_Your instructions_:
Give back, unchanged, the line containing "Image resolution: width=1540" and every line after it up to the end of the listing.

═══

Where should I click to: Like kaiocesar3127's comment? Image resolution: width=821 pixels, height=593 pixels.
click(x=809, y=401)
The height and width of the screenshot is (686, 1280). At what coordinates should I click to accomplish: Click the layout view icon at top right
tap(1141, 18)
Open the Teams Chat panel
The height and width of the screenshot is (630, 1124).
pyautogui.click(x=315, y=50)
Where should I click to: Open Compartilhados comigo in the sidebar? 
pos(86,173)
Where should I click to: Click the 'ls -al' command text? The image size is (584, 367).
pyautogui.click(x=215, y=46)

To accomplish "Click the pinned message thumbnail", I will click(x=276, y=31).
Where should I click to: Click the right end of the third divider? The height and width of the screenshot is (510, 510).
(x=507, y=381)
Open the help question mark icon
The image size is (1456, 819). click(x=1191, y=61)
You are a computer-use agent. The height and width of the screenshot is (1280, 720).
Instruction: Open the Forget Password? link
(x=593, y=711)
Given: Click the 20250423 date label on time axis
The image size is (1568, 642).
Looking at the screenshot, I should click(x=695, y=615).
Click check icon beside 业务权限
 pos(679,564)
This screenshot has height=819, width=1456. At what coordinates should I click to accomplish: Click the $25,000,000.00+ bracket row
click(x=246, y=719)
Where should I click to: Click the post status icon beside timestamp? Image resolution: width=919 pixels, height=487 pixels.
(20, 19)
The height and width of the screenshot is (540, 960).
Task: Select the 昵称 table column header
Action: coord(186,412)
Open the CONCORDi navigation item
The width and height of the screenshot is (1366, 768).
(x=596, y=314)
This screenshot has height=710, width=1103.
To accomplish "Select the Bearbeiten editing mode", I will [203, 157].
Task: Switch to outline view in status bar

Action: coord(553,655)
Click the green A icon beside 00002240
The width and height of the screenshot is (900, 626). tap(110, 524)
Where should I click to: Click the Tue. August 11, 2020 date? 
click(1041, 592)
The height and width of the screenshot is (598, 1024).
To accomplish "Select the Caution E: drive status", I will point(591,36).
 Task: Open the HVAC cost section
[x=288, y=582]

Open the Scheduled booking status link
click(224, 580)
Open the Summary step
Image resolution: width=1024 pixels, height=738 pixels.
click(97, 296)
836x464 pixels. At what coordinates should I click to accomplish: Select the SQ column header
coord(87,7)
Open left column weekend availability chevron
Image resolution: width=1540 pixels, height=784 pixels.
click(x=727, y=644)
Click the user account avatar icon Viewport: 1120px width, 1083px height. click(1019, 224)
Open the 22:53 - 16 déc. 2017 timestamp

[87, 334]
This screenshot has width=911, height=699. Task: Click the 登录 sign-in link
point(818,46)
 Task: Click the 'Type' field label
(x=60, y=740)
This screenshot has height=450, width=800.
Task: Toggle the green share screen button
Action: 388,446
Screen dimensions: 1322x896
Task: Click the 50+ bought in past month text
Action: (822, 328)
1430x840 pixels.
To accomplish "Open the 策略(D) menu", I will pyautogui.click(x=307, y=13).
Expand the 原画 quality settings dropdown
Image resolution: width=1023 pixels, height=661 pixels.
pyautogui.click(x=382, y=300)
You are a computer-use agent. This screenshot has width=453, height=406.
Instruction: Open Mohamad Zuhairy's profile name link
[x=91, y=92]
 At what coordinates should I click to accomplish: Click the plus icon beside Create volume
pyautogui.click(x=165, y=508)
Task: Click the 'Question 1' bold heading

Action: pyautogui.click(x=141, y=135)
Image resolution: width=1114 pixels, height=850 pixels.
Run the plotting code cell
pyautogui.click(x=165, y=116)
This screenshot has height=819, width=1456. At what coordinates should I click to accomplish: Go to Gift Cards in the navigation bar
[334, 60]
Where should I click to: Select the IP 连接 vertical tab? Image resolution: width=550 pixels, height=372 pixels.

═══

_Solution to the problem_:
Image resolution: width=1540 pixels, height=784 pixels.
click(x=727, y=644)
Click the user account avatar icon Viewport: 1120px width, 1083px height. click(1019, 224)
Open the 22:53 - 16 déc. 2017 timestamp

[87, 334]
This screenshot has width=911, height=699. Task: Click the 登录 sign-in link
point(818,46)
 Task: Click the 'Type' field label
(x=60, y=740)
This screenshot has height=450, width=800.
Task: Toggle the green share screen button
Action: 388,446
Screen dimensions: 1322x896
Task: Click the 50+ bought in past month text
Action: (822, 328)
1430x840 pixels.
To accomplish "Open the 策略(D) menu", I will pyautogui.click(x=307, y=13).
Expand the 原画 quality settings dropdown
Image resolution: width=1023 pixels, height=661 pixels.
pyautogui.click(x=382, y=300)
You are a computer-use agent. This screenshot has width=453, height=406.
Instruction: Open Mohamad Zuhairy's profile name link
[x=91, y=92]
 At what coordinates should I click to accomplish: Click the plus icon beside Create volume
pyautogui.click(x=165, y=508)
Task: Click the 'Question 1' bold heading

Action: pyautogui.click(x=141, y=135)
Image resolution: width=1114 pixels, height=850 pixels.
Run the plotting code cell
pyautogui.click(x=165, y=116)
This screenshot has height=819, width=1456. At what coordinates should I click to accomplish: Go to Gift Cards in the navigation bar
[334, 60]
Where should I click to: Select the IP 连接 vertical tab? Image resolution: width=550 pixels, height=372 pixels.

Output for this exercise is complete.